A book signing doesn’t often look like a cocktail party. But John Francis Trump, author of Still & Barrel: Craft Spirits in the Old North State published by Winston-Salem-based John F. Blair, Publisher, made the event at Greensboro’s Scuppernong Books on May 12 a conversation by talking from his chair and allowing guests to interject questions throughout.

Inspired by a distillery passport produced by the state Department of Agriculture and Consumer Services — which is now the app “NC Spirits” — Trump and his wife, Lisa Snedeker, traveled last summer to every North Carolina distillery with products on ABC store shelves. Snedeker snapped photos while Trump — the managing editor of the conservative Carolina Journal — talked with distillers about what they do and why they’re in a business that sees very little profit for the local guy.

“North Carolina liquor sales account for only 0.3 percent of alcohol sales in the state,” Trump said at the reading, echoing the introduction of his book. Scot Sanborn, owner of Sutler’s Spirits in Winston-Salem, had told him the profits from his business were “enough to buy sushi once in a while,” but not enough to get rich.

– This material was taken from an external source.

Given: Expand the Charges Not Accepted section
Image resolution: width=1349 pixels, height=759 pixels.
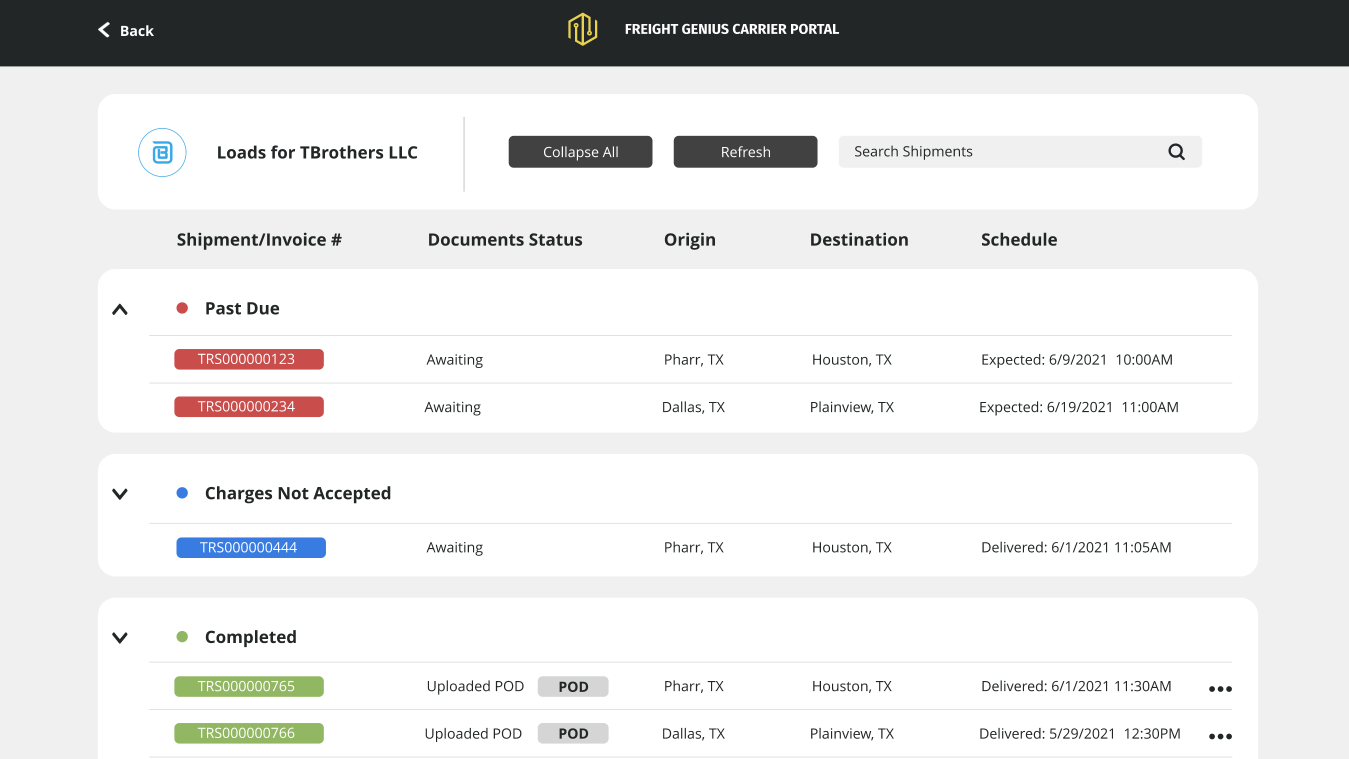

Particularly given the pace of the state’s current liquor laws. Senate Bill 155, known as the “brunch bill,” was referred to the finance committee on March 30, and has yet to advance. If passed, it will not only allow restaurants and bars to serve alcohol at 10 a.m. on Sundays; distilleries will be able to sell five bottles per customer per year on-site as opposed to the current one bottle per year limit.

Bill and Andrew Norman, a father-son team at Fainting Goat Spirits in Greensboro, were part of the panel discussion during the event. Bill noted that distilleries pay the same amount of tax on bottles whether they’re sold on-site or at ABC stores, but selling more than one bottle to tour participants would mean greater revenue in the long-term, as would being able to mix their liquor into drinks at the tasting room.

The backwardness makes sense when you consider the state’s history: As the first in the South to ban alcohol, it ended Prohibition four years after the 21st Amendment and lifted the ban on making liquor in 1979. Even then, North Carolina’s first legal distillery, Piedmont Distillers in Madison, opened in 2005.

Liquors like moonshine, vodka and gin can be sold immediately, but aged products such as whiskey and bourbon take time to barrel age, particularly in the traditional method with new American oak barrels. That’s why Fainting Goat Spirits’ Tiny Cat vodka and Emulsion gin are on the distillery’s and ABC stores’ shelves — and why their three whiskies aren’t.

“Kentucky has a 100-year jump on everyone else,” Trump said, since some distillers “barreled through Prohibition.”

And while it might sound nice that ABC stores have a North Carolina section, “it ends up being the opposite of what you want,” Bill said. Not only does the practice silo the local products, as distillers say; consumers go to the vodka section if they want vodka, for instance, but the North Carolina products aren’t there.

“Unless you know where to look for them, you won’t find them,” Trump said.

Often, the North Carolina section is in a corner of the store. And to put their products on ABC shelves, local distillers must visit the municipality’s board in person and show them the product, which is not tasted.

However, as Trump writes, “Craft distillers press forward because they believe their products pay homage to the distillers who once saturated North Carolina and because their spirits are better than those produced on a massive scale.”